In CA, however, we keep the pattern of chi-squares instead of adding all of them up.

8.2.1 Heat Map

The dark red color shows higher presence of the respective punctuation by the author. The red bar in the comma row represents author Zolo. However, overall the gradiant of colors do not change much hinting that there is not much information to be extracted in the data.

8.3 CA Analysis

8.3.1 SCREE PLOT

Scree plot with significant eigenvalues depicts two significant dimensions worth looking at. Dimension 1 explains about 60% of variance and dimension 2 about 40%

8.3.2 Asymmetric plot:

The plot is asymmetrically scaled. The row points closer to a particular vertex is considered as driven by that vertex.

All the authors seem to be centered around the origin not revesling much about their relationship with respect to their punctuation usage.

It might help to look at the Symmetric Plot instead

8.3.3 Symmetric Plots

8.3.3.1 Design as per Location

The row factor scores colored as per the birth place of the authors shows a null effect. All the confidence interval of the means seem to overlap without a clear distinction.

8.3.3.2 Design as per writing Style

The Authors are categorzed as per their most common writing style - Novels, Poetry, Mixed, Other.

NOTE: The design parameter is changed in the epCA function to color the different writing types.

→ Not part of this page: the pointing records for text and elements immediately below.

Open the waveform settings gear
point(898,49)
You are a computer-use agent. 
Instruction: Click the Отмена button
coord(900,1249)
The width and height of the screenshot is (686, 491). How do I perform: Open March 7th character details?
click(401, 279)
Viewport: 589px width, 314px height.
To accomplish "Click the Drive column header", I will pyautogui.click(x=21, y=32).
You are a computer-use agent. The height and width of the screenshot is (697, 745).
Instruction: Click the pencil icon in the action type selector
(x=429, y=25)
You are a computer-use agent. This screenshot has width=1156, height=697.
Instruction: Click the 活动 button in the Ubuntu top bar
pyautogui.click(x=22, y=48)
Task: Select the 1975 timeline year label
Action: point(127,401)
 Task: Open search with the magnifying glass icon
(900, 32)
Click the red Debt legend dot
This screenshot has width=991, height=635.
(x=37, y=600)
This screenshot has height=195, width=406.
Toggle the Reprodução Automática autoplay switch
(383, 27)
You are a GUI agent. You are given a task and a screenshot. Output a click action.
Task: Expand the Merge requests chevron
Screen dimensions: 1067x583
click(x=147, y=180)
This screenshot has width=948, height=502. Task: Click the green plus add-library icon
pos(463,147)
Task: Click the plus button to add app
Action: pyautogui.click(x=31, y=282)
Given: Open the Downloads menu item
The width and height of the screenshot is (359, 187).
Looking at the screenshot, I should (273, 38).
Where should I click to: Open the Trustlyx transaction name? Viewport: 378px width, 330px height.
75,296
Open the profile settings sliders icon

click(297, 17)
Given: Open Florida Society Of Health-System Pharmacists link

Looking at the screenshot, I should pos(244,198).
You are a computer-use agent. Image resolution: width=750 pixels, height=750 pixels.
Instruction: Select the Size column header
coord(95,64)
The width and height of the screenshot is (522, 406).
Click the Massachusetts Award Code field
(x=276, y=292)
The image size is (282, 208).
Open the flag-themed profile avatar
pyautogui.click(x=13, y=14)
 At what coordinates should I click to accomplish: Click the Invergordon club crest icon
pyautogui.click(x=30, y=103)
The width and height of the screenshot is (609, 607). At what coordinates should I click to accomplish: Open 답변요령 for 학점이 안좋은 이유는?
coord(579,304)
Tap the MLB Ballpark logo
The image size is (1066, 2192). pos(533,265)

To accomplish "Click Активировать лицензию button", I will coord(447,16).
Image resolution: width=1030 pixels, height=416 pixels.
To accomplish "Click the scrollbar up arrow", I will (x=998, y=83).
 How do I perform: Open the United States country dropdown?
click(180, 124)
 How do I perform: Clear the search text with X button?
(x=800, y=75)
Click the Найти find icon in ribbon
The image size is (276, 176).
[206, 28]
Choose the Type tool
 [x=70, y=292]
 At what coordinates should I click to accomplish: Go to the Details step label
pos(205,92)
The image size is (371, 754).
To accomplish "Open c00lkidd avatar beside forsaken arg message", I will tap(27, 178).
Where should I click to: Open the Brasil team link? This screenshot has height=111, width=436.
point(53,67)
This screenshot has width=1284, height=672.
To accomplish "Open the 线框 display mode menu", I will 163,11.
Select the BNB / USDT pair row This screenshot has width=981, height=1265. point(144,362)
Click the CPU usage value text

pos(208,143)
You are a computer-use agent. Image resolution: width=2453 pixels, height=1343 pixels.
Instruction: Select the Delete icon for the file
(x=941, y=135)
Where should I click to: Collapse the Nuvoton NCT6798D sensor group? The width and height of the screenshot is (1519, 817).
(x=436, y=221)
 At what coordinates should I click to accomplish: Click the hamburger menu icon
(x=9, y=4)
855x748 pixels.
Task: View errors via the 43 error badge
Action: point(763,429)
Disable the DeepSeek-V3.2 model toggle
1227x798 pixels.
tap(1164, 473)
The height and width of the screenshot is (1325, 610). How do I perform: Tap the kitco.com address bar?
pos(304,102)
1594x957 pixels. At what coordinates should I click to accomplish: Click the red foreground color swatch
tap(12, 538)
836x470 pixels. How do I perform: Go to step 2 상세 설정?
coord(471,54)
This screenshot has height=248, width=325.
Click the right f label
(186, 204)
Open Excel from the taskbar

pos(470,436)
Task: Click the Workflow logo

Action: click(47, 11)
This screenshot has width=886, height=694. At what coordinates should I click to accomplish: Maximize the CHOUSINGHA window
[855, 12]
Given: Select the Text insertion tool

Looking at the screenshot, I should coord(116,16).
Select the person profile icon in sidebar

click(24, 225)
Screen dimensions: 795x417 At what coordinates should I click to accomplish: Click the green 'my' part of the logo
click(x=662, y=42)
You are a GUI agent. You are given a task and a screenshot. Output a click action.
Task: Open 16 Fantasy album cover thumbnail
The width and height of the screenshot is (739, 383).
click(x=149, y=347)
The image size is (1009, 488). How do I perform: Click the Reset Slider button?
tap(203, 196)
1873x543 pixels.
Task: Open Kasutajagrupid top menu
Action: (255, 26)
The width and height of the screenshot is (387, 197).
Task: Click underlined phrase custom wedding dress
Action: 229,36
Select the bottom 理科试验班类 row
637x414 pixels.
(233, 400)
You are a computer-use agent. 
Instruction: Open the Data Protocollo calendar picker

## [1] "Mix"     "Poetry"  "Prose"   "science"
resCA.Writing<- epCA(X, symmetric = TRUE, DESIGN = data_FrAuthors$`Writing Type` ,graphs = FALSE)

Fi   <- resCA.Writing$ExPosition.Data$fi
Fj   <- resCA.Writing$ExPosition.Data$fj

colnames(Fi) <- paste0("Dimension ", 1:ncol(Fi))
colnames(Fj) <- paste0("Dimension ", 1:ncol(Fj))

Writing.Plot <-createFactorMapIJ(Fi,
                                  Fj,
                                  text.cex.i = 3,
                                  col.points.i = resCA.Writing$Plotting.Data$fi.col,
                                  col.labels.i = "maroon",
                                  title = "French Authors - Symmetric Map with Writing")

Writing.label<-createxyLabels.gen(1,2,
                                   lambda = resCA.Writing$ExPosition.Data$eigs,
                                   tau = round(resCA.Writing$ExPosition.Data$t),
                                   axisName = "Component "
) 

labels4CA_Writing <- createxyLabels(resCA = resCA.Writing)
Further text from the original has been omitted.